My Thoughts: Unit Tests

In an earlier post; Design & Development Principles - XP - Keyboard Circle; which would be a couple months ago by the time time this goes live; I talk about doing TDD and the benefit it provides.
There I mention that it's not about the tests. It's about the mindset that the tests support. My favorite way to phrase this is; The least important thing about TDD, is the test.

The reason I'm writing now is to ramble out my thoughts about Unit Tests. I kinda see a few levels of unit tests. (I'm thinking 3, but we'll see how many the rambling produces)

Code Coverage Unit Test

I think this is the lowest form of Unit Test. It's a test solely to improve code coverage.
These tests don't come up often, primarily when Code Coverage becomes THE METRIC! (tm). It's primarily why you'll never want Code Coverage as a metric. The way I look at it; low code coverage is a smell, high code coverage ... is nothing.
Code can't have a metric for "quality". Not really. It's a lot of systems interactiong; legacy and new, hold over and work arounds. Requiring a high code coverage everywhere will reduce the meaning of tests; once you can get away with passing tests that "don't do anything" then no tests need to do anything. But it looks like a well tested system... with none of the benefits. Code that lies is more dangerous than code that does nothing.

Implementation Based Unit Tests

The first type of tests I think anyone coming into testing writes are "Implementation Tests".

Implementation based tests are testing the ... unsurprisingly ... implementation.
This generally implies Test-After tests. The method should be doing X, Y, and Z - The test will then that X, Y, and Z were done. If mock's are being used; then, generally, that these methods are called gets validated.

Implementation based tests are fragile. The Assert of the test has to be updated when the implementation changes. We don't want to have to change the asserts to get the test to pass. An Implementation based unit test can go so far as to test the order things were called. This increases fragility.

If we have a single assert verifying the return type; then the test is less fragile. If the algorithm changes; we may need to update the values the mock returns; but the assert remains the same. We're not "changing the test" to get it to pass, we're updating the Arrangement to match what the code requires. This happens when you refactor, but this form of a test is really fragile to refactoring. It's going to make ruthless refactoring REALLY hard to do without having to fix a bunch of tests everytime.

Another downside of these tests is that they don't support an emergent design. This is tied pretty tightly into ruthless refactoring. If you can't refactor, you can't get an emergent design to come out of changes.
This same hinderance to refactoring prevents the design from becomeing simple. When you have to fix multiple tests for every change; you can't be sure your change hasn't actually broken anything.
Did you just fix the test to match the new implementation, or... did you change the expected behavior and updated the test to reflect it?
If you're in the habit of updating tests for every small implementation change; you're less likely to notice.

Continuing the lack of what a proper TDD Unit Test provides; Documentation.

▶ _What you are asked to do_: Please copy the post on unit tests starting at "Code Coverage Unit" and ending at "coverage ... is nothing.", changing "smell" to "warning sign". The material that comes next isn't needed.

▶ _Raw data_:
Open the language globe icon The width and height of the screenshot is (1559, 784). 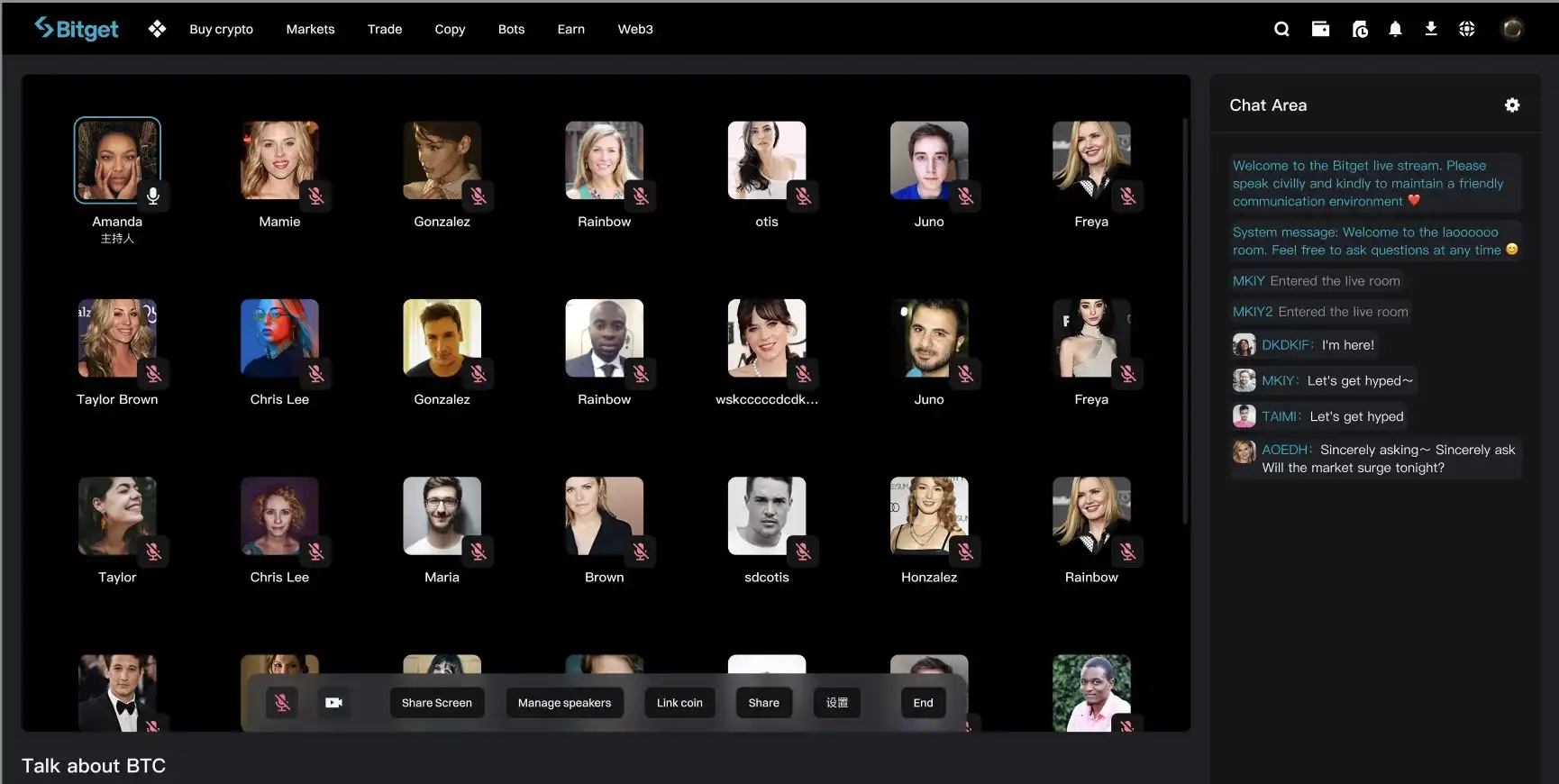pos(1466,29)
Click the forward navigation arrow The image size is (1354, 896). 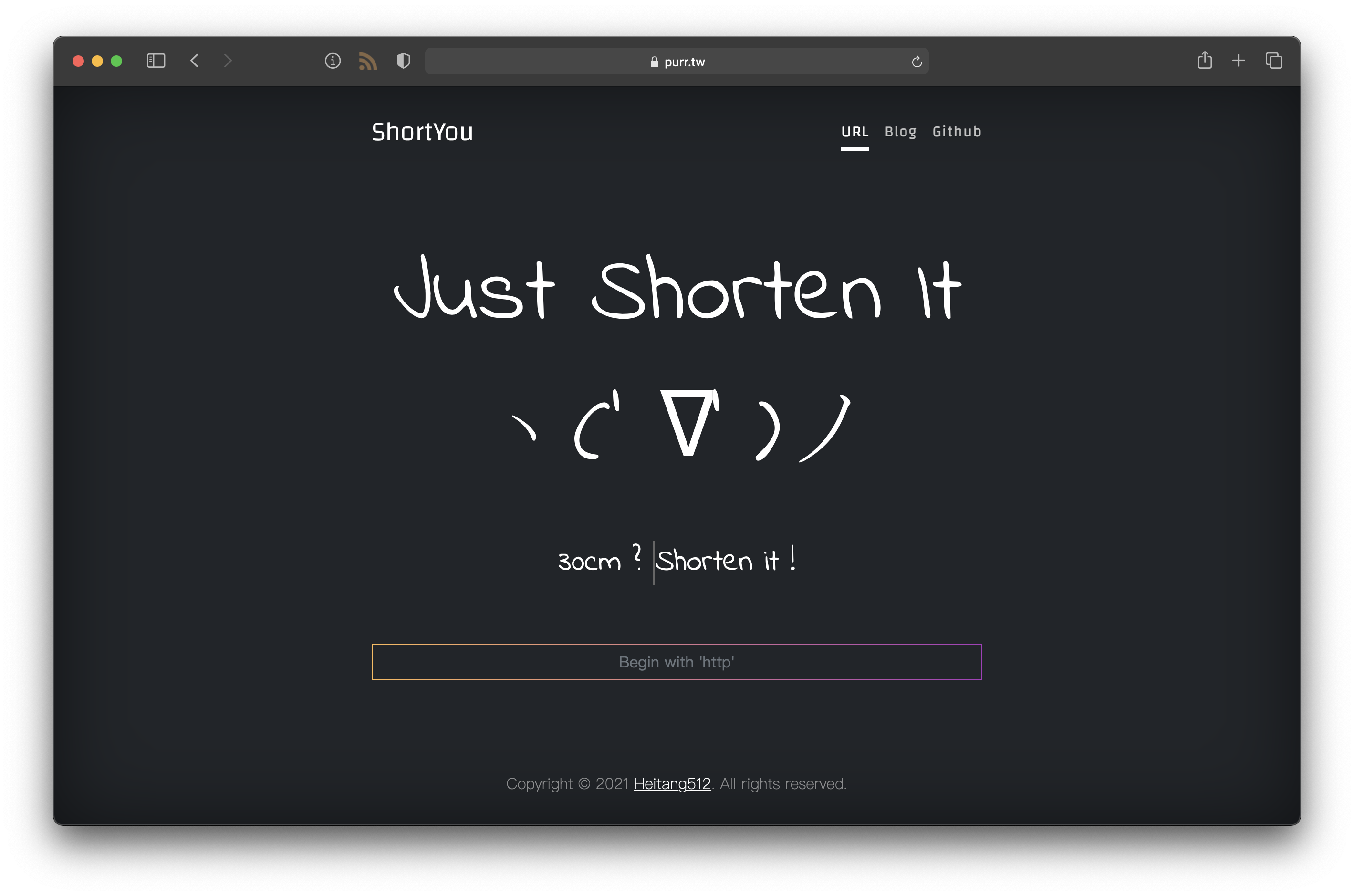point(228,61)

▶ _Solution to the exercise_:
Code Coverage Unit Test

I think this is the lowest form of Unit Test. It's a test solely to improve code coverage.
These tests don't come up often, primarily when Code Coverage becomes THE METRIC! (tm). It's primarily why you'll never want Code Coverage as a metric. The way I look at it; low code coverage is a warning sign, high code coverage ... is nothing.